Originalidade: nossa última fronteira

Chego em Cannes ainda digerindo tudo que vi no primeiro SXSW da Europa, em Londres, apenas dez dias atrás. Lá, sob a garoa londrina, praticamente todas as palestras envolviam inteligência artificial como parte do tema. Aqui, sob o sol e o calor da Riviera Francesa, ao assistir à premiação das campanhas ouro e Grand Prix, me peguei pensando algumas vezes: "isso uma IA jamais pensaria".

Steve Jobs, ao falar sobre a criação do iPod, dizia que se nos anos 2000 perguntassem às pessoas o que elas queriam, responderiam “um walkman melhor”. Elas jamais mencionariam um iPod. Por isso, ele desconfiava de pesquisas de mercado, porque a inovação nasce do inédito, não do que já é conhecido.

As IAs atuais foram treinadas com um oceano de informações já produzidas, como grandes pesquisas de mercado. Mas cabe à publicidade criar o novo, conectar pontos improváveis, construir algo original, com contexto, emoção e complexidade humana.

A IA é impressionante. Mas ela não é — ainda — inovadora
Na premiação de Film Craft, provavelmente a categoria mais clássica de Cannes, Ali Ali, presidente do júri, destacou: em um ano em que a IA domina todos os debates, o júri optou por premiar filmes “AI-free” — com pessoas reais, histórias autênticas e emoções verdadeiras.

Pouco depois, fomos presenteados com Donkey, da Telstra, que levou ouro. Uma fábula moderna sobre alguém que, de forma inesperada, se transforma em uma estrela musical. Lançado à fama sem querer, vive o deslumbre do sucesso, mas no fim percebe que o que realmente importa é voltar para casa e estar com a família. Até aí, um enredo dentro do esperado. A estrutura é clássica, quase um conto de Natal. Mas a virada está no protagonista: ele é um burro, e seu dono como coadjuvante. Humor, emoção, execução primorosa e uma dose de genialidade que só a criatividade humana é capaz de imaginar.

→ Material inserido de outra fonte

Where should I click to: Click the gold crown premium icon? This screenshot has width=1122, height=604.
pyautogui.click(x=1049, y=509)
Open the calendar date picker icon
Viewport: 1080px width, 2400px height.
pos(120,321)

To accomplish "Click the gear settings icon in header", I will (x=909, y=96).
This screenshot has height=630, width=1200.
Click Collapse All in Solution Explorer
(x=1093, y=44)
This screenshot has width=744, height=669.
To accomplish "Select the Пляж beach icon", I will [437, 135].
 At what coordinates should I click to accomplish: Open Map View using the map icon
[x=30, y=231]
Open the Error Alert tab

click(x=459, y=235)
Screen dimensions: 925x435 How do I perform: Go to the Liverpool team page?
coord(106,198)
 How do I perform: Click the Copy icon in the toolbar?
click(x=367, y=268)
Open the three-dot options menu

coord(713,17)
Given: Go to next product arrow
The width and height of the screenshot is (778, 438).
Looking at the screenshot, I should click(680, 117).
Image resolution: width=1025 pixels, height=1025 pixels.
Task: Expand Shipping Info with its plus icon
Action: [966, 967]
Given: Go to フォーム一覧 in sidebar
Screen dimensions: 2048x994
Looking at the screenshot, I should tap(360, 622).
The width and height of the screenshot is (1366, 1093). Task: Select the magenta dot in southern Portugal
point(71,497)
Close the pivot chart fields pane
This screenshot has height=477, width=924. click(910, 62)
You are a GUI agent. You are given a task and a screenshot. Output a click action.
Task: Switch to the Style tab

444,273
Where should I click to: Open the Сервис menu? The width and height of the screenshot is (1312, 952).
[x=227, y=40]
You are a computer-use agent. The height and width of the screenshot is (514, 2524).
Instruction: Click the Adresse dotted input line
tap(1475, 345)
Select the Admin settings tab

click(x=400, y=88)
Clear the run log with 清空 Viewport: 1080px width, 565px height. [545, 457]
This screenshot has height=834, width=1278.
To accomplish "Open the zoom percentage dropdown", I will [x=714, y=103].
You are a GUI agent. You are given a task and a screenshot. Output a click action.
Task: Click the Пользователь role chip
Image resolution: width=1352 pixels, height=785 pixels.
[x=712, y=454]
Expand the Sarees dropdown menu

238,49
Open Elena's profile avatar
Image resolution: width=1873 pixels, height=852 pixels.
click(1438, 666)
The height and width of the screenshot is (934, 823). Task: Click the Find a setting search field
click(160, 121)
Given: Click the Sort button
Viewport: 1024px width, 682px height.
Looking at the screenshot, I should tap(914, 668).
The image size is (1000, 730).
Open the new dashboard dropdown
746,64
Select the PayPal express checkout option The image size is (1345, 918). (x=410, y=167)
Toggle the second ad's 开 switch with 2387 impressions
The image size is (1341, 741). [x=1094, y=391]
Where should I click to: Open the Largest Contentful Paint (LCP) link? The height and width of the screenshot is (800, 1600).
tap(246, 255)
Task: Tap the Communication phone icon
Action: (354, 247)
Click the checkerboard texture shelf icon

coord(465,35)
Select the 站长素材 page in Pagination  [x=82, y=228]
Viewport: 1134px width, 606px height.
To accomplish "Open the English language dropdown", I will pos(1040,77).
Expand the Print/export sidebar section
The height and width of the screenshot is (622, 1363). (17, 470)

Fico pensando que, no futuro, isso pode se tornar tendência. Assim como o vinil voltou a ter valor singular entre quem ama música de verdade, com seus ruídos, textura e personalidade, campanhas reais, humanas e feitas à mão podem ganhar protagonismo em um mundo saturado por IAs e hiperprodução de conteúdos genéricos.

O caminho para sair do “barulho” será a originalidade — e, principalmente, a humanidade
Cannes premia o melhor da publicidade. O que há de mais genial na nossa indústria. E o genial é a nossa última fronteira. Começa a se consolidar, para mim, um cenário menos apocalíptico sobre o uso da IA. Acredito na tecnologia como um motor de produtividade, capaz de acelerar processos e encurtar o caminho entre a ideia e sua realização. Mas é a criatividade humana que desperta empatia, gera emoção e constrói conexões únicas. Nada substitui o coração. Nada substitui a originalidade humana.